Bridge without slaves doesn't have IFF_LOWER_UP flag.

Actual behavior:

Bridge without slaves has IFF_LOWER_UP flag.

I'm interested in both fixing this in kernel and finding the best workaround for the userspace daemon to work with current kernels.

Comment 2 Thomas Graf 2013-02-13 08:36:14 UTC
One possibility I see is adding a workaround to libnl that removes the IFF_LOWER_UP flag for the bridge if no slave is referring to it or to provide a new API rtnl_link_bridge_is_up() that depends on IFF_LOWER_UP and number of slaves > 0.

Obviously you'd also need to listen for new port bridge notifications.

Comment 3 Jiri Pirko 2013-02-13 11:08:21 UTC
openvswitch behaves the same. Upstream does not like to change the behaviour saying that it would break some scripts.

I wonder if using new libnl api would help to avoid the race Pavel described.

Comment 4 Pavel Šimerda (pavlix) 2013-02-14 11:44:43 UTC
(In reply to comment #2)
> One possibility I see is adding a workaround to libnl that removes the
> IFF_LOWER_UP flag for the bridge if no slave is referring to it or to
> provide a new API rtnl_link_bridge_is_up() that depends on IFF_LOWER_UP and
> number of slaves > 0.
> 
> Obviously you'd also need to listen for new port bridge notifications.

This looks rather complicated for doing it in libnl and would probably confuse other libnl users.

(In reply to comment #3)
> openvswitch behaves the same. Upstream does not like to change the behaviour
> saying that it would break some scripts.
> 
> I wonder if using new libnl api would help to avoid the race Pavel described.

Nope. I'm doing this in NetworkManager's NMPlatform already and it's not such a big deal. The problem is in the race condition itself:

(In reply to comment #0)
> Unfortunately there may be a race condition between the time
> userspace learns about a new slave and the time it learns about the master's
> IFF_LOWER_UP.

That means the invariant of 'a bridge either has no slave or follows the slaves' carrier' doesn't hold for a short while, at least from the application's perspective. At least this is how I understand dcbw's information (adding to Cc).

Comment 5 Jiri Pirko 2013-03-08 10:01:42 UTC
Unfortunately, this is a no-go in upstream (http://marc.info/?l=linux-netdev&m=136061292027445&w=2).
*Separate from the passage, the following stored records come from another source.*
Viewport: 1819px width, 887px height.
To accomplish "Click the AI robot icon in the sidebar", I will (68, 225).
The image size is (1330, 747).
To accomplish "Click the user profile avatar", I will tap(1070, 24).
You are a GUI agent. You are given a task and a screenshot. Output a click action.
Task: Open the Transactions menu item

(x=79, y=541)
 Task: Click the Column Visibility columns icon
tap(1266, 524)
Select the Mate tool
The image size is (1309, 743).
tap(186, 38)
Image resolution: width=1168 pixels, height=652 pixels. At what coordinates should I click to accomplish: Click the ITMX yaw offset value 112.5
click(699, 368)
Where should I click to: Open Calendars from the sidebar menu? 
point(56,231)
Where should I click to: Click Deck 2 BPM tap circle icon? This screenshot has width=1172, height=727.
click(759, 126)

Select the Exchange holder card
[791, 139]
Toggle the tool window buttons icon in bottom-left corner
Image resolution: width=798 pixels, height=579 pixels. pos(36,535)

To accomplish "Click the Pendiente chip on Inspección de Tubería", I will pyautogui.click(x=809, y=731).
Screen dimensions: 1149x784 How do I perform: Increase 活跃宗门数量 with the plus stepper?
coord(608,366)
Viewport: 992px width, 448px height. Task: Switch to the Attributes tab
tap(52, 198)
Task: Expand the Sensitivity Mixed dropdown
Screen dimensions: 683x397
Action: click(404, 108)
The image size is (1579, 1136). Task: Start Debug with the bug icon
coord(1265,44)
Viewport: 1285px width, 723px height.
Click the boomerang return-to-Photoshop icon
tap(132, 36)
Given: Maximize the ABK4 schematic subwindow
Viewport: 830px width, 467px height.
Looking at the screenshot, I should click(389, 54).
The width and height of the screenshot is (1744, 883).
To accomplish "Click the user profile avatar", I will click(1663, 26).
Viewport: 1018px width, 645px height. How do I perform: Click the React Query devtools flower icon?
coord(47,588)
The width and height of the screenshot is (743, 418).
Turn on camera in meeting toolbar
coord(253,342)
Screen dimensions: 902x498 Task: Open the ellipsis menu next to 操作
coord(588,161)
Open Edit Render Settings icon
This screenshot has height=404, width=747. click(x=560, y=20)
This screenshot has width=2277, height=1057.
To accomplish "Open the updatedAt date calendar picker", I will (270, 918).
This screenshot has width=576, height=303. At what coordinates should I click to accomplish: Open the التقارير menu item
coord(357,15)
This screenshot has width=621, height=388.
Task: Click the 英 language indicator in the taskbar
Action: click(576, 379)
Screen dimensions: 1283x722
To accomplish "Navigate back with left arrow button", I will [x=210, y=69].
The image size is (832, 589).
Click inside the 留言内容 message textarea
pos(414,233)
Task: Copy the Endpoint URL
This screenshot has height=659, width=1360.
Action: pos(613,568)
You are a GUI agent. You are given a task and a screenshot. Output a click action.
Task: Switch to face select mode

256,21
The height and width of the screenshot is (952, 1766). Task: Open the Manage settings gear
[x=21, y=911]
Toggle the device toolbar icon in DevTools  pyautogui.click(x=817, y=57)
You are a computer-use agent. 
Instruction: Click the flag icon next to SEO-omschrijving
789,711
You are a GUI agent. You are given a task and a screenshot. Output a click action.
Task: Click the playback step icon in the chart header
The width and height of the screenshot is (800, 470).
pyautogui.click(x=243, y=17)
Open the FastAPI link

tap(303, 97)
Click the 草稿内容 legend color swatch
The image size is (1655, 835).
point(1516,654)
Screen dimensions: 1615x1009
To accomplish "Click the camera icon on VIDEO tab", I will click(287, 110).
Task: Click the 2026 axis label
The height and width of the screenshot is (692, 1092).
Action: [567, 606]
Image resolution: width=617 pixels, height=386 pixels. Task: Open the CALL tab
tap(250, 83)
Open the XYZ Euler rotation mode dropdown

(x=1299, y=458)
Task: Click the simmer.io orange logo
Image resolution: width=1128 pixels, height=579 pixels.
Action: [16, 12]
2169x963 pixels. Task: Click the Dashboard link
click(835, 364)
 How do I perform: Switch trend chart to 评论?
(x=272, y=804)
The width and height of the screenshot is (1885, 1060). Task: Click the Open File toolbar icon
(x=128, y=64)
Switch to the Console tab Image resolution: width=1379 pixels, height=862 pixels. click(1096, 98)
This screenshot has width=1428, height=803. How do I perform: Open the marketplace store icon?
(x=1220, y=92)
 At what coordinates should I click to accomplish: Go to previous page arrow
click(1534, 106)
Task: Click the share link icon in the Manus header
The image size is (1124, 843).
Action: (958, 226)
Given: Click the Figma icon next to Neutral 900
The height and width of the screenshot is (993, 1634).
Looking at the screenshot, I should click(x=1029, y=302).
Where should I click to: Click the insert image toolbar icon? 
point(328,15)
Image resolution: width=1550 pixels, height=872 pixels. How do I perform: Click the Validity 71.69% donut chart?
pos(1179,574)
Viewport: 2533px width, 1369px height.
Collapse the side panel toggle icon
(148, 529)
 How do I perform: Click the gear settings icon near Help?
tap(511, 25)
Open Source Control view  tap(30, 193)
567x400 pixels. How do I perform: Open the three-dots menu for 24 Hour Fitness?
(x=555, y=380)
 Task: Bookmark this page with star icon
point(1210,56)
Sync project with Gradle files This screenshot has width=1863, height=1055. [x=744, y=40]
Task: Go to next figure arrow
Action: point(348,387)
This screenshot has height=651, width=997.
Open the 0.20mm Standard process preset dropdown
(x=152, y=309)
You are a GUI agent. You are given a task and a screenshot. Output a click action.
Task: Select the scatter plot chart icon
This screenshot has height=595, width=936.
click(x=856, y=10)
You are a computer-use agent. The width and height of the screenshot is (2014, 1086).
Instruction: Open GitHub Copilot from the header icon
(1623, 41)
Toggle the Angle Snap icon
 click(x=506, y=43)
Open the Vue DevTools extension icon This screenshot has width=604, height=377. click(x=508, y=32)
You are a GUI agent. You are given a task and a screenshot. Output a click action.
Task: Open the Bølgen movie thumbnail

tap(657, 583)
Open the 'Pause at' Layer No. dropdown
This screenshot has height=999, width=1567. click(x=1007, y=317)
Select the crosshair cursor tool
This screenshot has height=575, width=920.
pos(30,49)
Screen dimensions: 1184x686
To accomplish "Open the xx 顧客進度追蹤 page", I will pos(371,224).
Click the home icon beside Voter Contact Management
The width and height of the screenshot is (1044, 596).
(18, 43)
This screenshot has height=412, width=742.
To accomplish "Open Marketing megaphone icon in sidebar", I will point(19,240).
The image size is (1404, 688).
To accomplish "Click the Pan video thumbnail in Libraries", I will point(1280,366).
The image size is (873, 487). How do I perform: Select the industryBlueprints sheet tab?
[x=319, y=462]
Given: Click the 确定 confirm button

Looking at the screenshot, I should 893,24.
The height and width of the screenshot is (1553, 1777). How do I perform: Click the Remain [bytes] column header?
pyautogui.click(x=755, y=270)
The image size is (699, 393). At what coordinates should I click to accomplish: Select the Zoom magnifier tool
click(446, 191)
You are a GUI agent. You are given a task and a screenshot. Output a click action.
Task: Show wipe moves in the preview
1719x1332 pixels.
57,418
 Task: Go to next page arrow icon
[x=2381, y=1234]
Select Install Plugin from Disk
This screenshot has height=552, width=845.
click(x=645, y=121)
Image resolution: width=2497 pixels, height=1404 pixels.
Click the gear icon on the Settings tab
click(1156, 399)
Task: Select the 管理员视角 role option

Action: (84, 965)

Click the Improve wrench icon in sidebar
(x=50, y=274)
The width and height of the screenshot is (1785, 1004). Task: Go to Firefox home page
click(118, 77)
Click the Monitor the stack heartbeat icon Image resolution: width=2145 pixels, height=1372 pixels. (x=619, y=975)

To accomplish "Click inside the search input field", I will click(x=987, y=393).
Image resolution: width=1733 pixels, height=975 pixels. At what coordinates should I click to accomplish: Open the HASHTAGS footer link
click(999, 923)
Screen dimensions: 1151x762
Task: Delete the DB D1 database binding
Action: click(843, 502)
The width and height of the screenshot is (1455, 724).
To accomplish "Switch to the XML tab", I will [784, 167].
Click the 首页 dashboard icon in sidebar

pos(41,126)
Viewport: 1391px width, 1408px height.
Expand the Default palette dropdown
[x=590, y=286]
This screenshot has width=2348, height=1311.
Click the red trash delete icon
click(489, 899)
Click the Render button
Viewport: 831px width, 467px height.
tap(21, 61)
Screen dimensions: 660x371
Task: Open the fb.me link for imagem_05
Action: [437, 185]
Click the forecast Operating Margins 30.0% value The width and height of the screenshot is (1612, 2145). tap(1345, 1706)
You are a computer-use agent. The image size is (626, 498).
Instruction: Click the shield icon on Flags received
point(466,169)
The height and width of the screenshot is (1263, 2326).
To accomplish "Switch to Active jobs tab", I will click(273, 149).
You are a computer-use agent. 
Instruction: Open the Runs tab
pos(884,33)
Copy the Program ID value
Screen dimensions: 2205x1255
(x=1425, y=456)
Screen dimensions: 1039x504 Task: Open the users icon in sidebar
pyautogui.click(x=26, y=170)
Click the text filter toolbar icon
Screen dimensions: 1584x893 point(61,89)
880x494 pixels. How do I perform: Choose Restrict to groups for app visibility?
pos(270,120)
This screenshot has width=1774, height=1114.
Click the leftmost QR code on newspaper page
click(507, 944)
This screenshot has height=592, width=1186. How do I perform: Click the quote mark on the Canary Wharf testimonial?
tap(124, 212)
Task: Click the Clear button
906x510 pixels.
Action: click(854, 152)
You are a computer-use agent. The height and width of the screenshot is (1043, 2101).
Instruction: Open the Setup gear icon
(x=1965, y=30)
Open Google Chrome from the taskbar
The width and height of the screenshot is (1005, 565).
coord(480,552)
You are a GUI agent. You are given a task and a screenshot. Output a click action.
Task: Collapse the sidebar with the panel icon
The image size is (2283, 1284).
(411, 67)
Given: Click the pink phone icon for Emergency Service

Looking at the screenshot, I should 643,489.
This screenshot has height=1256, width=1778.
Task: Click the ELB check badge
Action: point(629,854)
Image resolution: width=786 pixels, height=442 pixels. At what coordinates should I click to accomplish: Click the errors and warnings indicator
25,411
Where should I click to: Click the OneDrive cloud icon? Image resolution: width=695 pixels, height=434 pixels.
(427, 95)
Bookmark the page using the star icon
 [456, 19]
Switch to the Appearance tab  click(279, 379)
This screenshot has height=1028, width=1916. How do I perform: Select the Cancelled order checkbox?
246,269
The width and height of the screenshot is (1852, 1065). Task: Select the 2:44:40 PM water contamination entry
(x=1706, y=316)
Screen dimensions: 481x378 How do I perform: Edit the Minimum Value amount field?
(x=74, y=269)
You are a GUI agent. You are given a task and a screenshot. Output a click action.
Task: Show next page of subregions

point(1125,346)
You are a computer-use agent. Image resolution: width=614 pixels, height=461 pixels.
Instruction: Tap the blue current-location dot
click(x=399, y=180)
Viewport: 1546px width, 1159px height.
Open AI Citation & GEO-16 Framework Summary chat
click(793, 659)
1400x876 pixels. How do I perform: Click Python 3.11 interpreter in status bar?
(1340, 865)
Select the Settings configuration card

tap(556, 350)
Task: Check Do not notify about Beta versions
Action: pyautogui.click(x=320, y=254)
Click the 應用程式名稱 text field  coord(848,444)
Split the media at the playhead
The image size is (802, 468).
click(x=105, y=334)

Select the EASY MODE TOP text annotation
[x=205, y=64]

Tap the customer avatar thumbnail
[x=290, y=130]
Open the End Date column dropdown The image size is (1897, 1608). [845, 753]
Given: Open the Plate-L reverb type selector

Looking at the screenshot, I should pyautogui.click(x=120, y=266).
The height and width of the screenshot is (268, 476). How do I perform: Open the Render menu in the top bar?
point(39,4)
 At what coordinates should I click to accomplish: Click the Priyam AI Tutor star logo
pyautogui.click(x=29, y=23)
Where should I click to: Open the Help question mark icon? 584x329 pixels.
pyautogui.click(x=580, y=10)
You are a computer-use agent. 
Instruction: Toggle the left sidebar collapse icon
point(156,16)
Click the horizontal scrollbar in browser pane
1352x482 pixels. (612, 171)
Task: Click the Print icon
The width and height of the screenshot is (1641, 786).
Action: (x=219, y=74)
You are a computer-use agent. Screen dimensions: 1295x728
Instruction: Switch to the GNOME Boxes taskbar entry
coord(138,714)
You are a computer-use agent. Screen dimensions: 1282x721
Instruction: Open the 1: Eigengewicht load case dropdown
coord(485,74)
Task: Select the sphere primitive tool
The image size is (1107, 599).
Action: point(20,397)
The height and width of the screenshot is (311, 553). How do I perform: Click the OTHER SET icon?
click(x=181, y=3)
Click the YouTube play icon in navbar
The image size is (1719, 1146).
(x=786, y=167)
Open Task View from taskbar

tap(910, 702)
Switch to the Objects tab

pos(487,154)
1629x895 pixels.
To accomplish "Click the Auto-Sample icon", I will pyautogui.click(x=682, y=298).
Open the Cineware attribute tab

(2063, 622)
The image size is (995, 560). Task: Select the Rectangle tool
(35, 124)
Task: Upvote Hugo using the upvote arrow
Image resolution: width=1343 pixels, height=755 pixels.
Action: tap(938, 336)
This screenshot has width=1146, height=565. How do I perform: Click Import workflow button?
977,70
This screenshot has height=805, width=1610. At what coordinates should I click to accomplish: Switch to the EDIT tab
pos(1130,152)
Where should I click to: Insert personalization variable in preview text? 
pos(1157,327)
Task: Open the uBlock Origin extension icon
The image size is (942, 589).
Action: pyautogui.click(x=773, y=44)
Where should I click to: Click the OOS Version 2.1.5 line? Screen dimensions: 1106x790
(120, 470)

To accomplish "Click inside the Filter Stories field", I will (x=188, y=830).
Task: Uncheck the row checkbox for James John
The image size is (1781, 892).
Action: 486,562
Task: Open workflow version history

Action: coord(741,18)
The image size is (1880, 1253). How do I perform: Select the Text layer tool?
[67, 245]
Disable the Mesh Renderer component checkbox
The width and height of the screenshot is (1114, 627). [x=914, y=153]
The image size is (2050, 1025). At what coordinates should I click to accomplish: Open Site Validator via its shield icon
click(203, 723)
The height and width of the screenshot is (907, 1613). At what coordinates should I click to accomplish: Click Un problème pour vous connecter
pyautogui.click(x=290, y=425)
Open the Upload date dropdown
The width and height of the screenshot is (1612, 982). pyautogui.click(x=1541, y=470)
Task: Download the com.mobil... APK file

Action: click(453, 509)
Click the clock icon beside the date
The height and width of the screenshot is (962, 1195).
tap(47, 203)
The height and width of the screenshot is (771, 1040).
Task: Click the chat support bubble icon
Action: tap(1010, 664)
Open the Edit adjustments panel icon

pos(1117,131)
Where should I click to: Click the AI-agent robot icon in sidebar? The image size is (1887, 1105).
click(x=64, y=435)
Closing this as wontfix. Feel free to reopen is situation changes.

Comment 6 Pavel Šimerda (pavlix) 2013-04-05 12:55:05 UTC
For the record, I'm just adding a note that bond's IFF_LOWER_UP can get wrong even on other occasions. I didn't test it thoroughly but I could get into the following state with NetworkManager tests and while only working around the empty master devices:

iproute output:

1480: nm-test-device: <BROADCAST,MULTICAST,MASTER,UP,LOWER_UP> mtu 1500 qdisc noqueue state UNKNOWN 
    link/ether ce:61:05:3c:c4:ab brd ff:ff:ff:ff:ff:ff
    inet6 fe80::cc61:5ff:fe3c:c4ab/64 scope link 
       valid_lft forever preferred_lft forever
1481: nm-test-slave: <BROADCAST,NOARP,SLAVE> mtu 1500 qdisc noqueue master nm-test-device state DOWN 
    link/ether ce:61:05:3c:c4:ab brd ff:ff:ff:ff:ff:ff

nm-test-slave is the only slave device for nm-test-master. The slave is down but the master signals IFF_LOWER_UP. This is another example of inconsistent state.